Tuning into your favorite podcast, the music queues up as your ears settle in — it’s the start of a blissful hour of zoning out or uncovering a juicy story. As its theme song fades into the background, realizing it or not, the intro song has set the stage for the podcast’s theme.
Since podcasts are truly an audio immersive medium, it makes perfect sense why podcast creators approach music licensing with a keen sense of purpose. It’s also why a lot of podcasters use Marmoset when looking for music, applying custom filters to find a song that dually serves as their podcast’s anthem. Exemplifying this, we look to Bonnie Thornbury’s new podcast series, Gender Blender.
Thornbury opens their series with “LOVE // WARRIOR” by Frankie Simone. Besides the energetic opening, the song complements the show’s theme of gender exploration; it’s an example of applying background music to guide the content’s narrative.
Fans of Gender Blender and Thornbury’s positive initiative toward bringing this conversation into the podcast stratosphere, we sat down with Thornbury to find out more.
Marmoset: What inspired you to create your Gender Blender? And what are some topics listeners can expect to encounter with your series?
Thornbury: I first started thinking about gender after taking a Gender 101 course in my undergrad, which opened my eyes to the millions of subtle and overt sways gender impacts our lives and started my own journey of coming out as gender queer.

_ _ _ _ _

> _TASK REQUIREMENTS_
Continue the article on the Gender Blender podcast and its theme music, starting after Thornbury's answer about the Gender 101 course.

> _INFORMATION SUPPLIED_
_ _ _ _ _

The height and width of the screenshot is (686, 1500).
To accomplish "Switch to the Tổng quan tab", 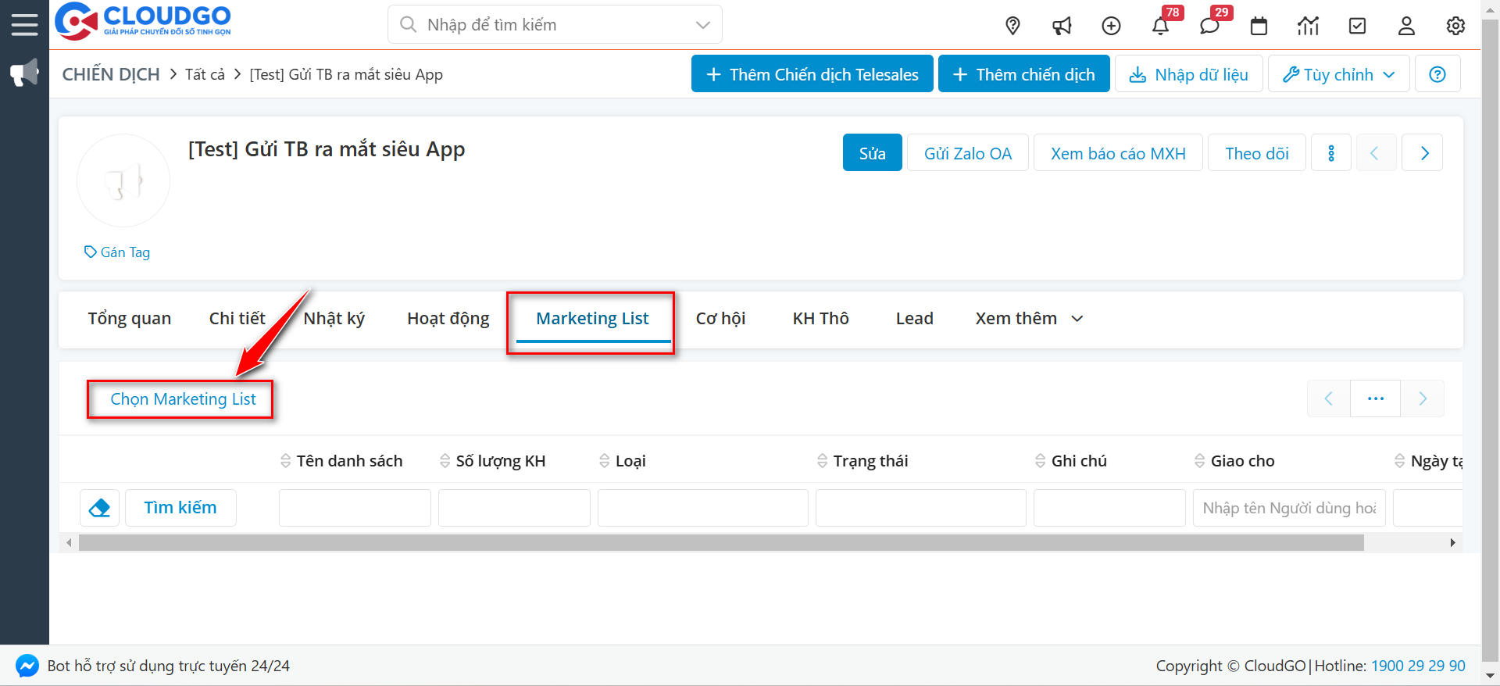I will pos(130,319).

_ _ _ _ _

> _EXERCISE OUTPUT_
I found it so fascinating that I eventually did a graduate degree in Gender, Sexuality and Women's Studies. I've since had thousands of conversations about gender with people around the world and realized that even though it's so central to our lives, many of us are at a loss in how to talk about gender, how we feel about it, or how it impacts us. Gender Blender is a platform where everyday people can ask questions and explore what gender means to them!
M: As a woman, I feel fortunate to be among a generation that's empowered to speak out — have you found in your own life that talking about issues to do with gender identity or toxic masculinity has helped those around you (and yourself)?
Thornbury: Definitely! And I so appreciate you sharing your perspective too. I likewise feel fortunate to be part of a generation — millenials in my case — where we're looking at the gendered expectations that have been presented to us and questioning, challenging, and embracing the parts that do and don't work. And I really think that applies across the board — this isn't just a feminist movement, or a women's movement, or a queer movement — it's a generational movement.
We're all looking at gender critically and exploring new ways of being and relating to one another. As a queer, I feel so much support, love, and respect from and for our generation. It feels like there's space, we're trying to make space, for everyone. We've had enough of intolerance and division, we want a better world for everyone. It's a hard time to be — there's a lot of hurt and healing — but I likewise feel fortunate and I think the future looks bright.
M: The podcast's first episode delves into what it means to "be a man." I thought this was really interesting and great to have a guest who's on the "other side of topic" (someone who isn't directly affected by the aforementioned issues etc). How do you approach having tough conversations with people who aren't always allies or aware of their own lack of education/awareness?
Thornbury: I love this question — thanks for picking up on that! I think we're all affected by gender, although of course in different ways depending on our experiences and backgrounds. One of the people I spoke with (episode coming soon! ) talked about his experience when he's walking at night around or by women walking alone and can sense their unease. He's so very far from a predator, but he feels like that's how he's perceived in certain situations, and he struggles with how to respond to that, how to amend that both for himself and the people he's encountering, and for society as a whole.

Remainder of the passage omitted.